*** GIVEN RECORDS Section Begins ***

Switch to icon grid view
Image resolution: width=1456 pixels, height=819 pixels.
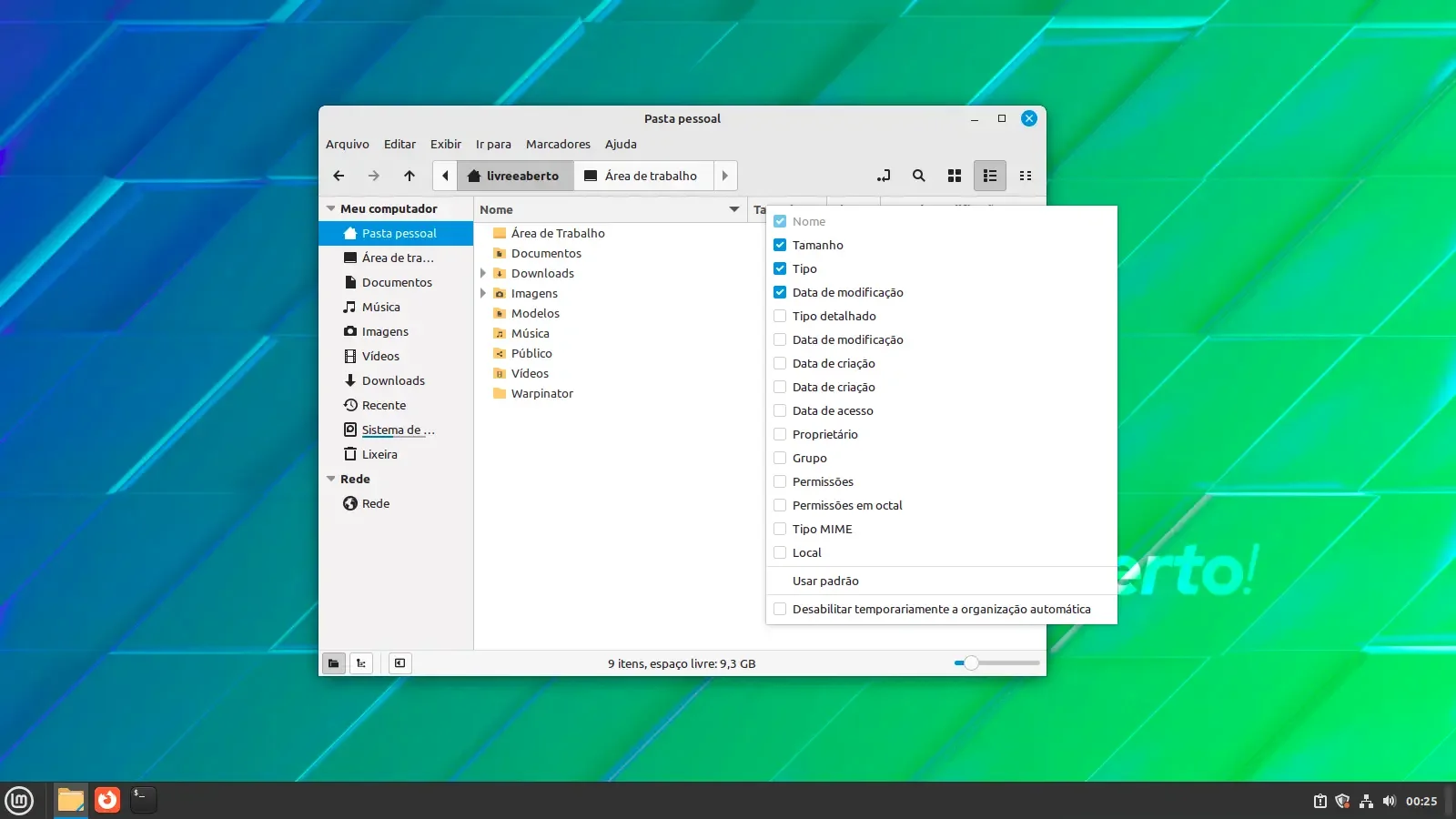pyautogui.click(x=955, y=176)
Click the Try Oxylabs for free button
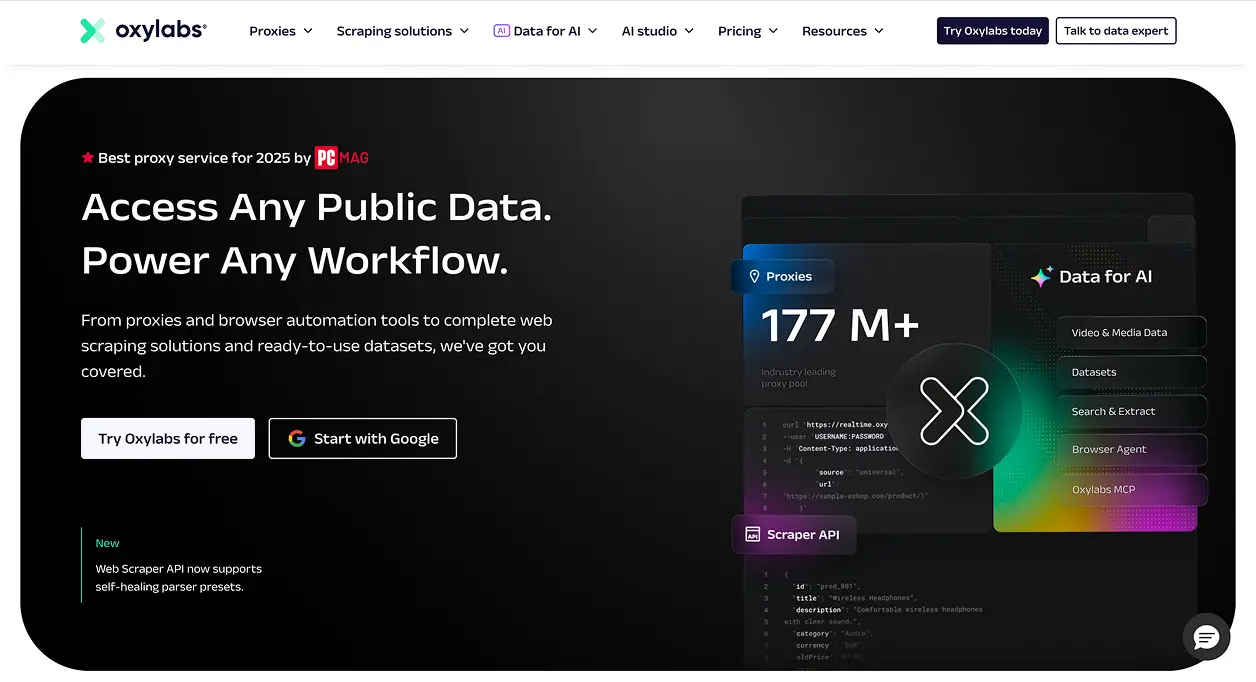This screenshot has width=1256, height=682. [x=168, y=439]
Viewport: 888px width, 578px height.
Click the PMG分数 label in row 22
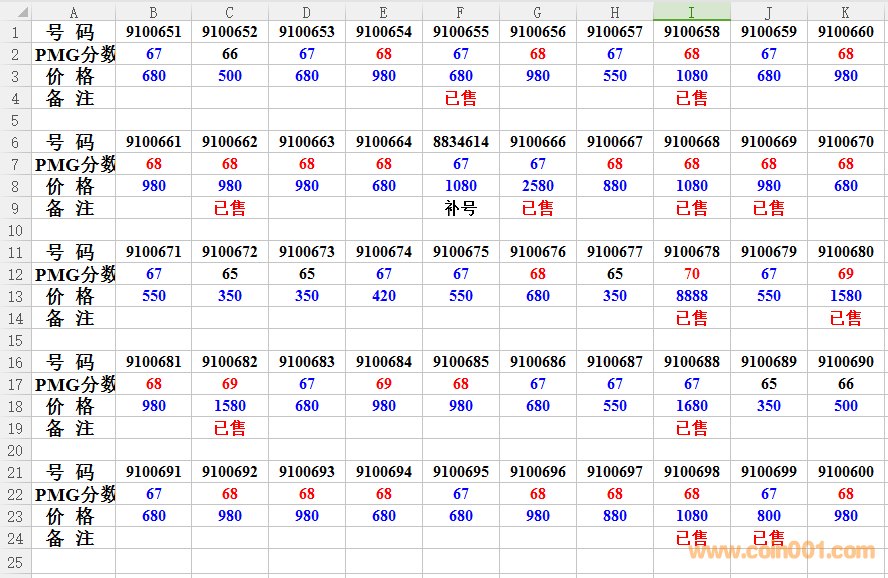(x=75, y=494)
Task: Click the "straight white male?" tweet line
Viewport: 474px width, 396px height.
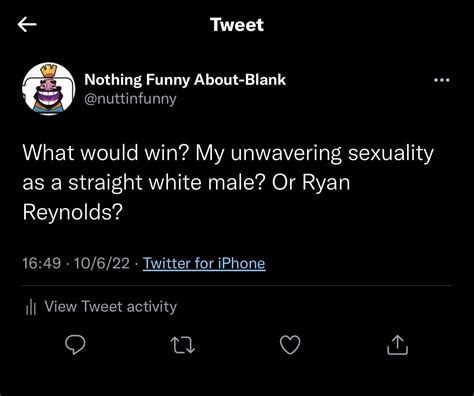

*** GIVEN RECORDS Section Ends ***

**TASK DETAILS:** Could you transcribe exactly the lines from the line containing "Click the PMG分数 label in row 22" through the final line of the records, both included, and nothing beyond them? The pictures should be left out.

**EXPECTED ANSWER:**
Click the PMG分数 label in row 22
(x=75, y=494)
Task: Click the "straight white male?" tweet line
Viewport: 474px width, 396px height.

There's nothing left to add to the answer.